------ Given data

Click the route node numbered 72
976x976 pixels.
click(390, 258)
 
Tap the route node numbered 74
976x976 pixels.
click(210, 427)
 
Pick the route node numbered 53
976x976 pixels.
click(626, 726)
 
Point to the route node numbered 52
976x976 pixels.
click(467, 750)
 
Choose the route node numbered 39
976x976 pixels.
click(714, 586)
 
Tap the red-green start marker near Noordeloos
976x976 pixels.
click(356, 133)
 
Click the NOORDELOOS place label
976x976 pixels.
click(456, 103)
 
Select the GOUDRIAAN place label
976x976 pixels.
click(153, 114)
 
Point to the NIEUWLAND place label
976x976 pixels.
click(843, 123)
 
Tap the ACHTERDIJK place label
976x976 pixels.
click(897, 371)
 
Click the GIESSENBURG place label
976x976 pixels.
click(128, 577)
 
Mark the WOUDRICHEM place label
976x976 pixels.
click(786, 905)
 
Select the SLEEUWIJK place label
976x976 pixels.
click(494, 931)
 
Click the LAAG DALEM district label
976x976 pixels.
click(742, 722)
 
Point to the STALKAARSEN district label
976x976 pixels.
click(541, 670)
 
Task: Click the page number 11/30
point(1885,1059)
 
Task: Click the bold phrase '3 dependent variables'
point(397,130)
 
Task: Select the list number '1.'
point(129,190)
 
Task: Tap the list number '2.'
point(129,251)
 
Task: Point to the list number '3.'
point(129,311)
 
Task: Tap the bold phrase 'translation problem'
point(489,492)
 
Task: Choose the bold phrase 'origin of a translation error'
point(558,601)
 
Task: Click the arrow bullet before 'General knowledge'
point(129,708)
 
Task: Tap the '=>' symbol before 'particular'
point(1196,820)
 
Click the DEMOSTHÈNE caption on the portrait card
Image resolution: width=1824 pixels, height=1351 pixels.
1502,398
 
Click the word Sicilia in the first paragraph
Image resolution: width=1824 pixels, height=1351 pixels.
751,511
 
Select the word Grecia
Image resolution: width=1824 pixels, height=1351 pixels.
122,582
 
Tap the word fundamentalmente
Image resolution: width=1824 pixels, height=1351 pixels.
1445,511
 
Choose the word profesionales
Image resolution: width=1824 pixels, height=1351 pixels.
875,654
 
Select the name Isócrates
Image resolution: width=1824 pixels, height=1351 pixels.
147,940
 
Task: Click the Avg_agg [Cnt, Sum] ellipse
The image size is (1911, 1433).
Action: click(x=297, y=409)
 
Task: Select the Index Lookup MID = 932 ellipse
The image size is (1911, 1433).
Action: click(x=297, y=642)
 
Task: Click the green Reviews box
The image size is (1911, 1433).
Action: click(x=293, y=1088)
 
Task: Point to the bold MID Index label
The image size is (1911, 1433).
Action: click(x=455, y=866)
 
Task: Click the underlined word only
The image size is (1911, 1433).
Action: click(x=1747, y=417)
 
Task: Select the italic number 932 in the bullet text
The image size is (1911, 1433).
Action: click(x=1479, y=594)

------------

> [Work to be completed] Rewrite the items starting with the line containing "Click the NOORDELOOS place label" and going on through the line containing "click(897, 371)", replacing "place label" with "town label" and keeping everything else the same.

> [Output for this exercise]
Click the NOORDELOOS town label
976x976 pixels.
click(456, 103)
 
Select the GOUDRIAAN town label
976x976 pixels.
click(153, 114)
 
Point to the NIEUWLAND town label
976x976 pixels.
click(843, 123)
 
Tap the ACHTERDIJK town label
976x976 pixels.
click(897, 371)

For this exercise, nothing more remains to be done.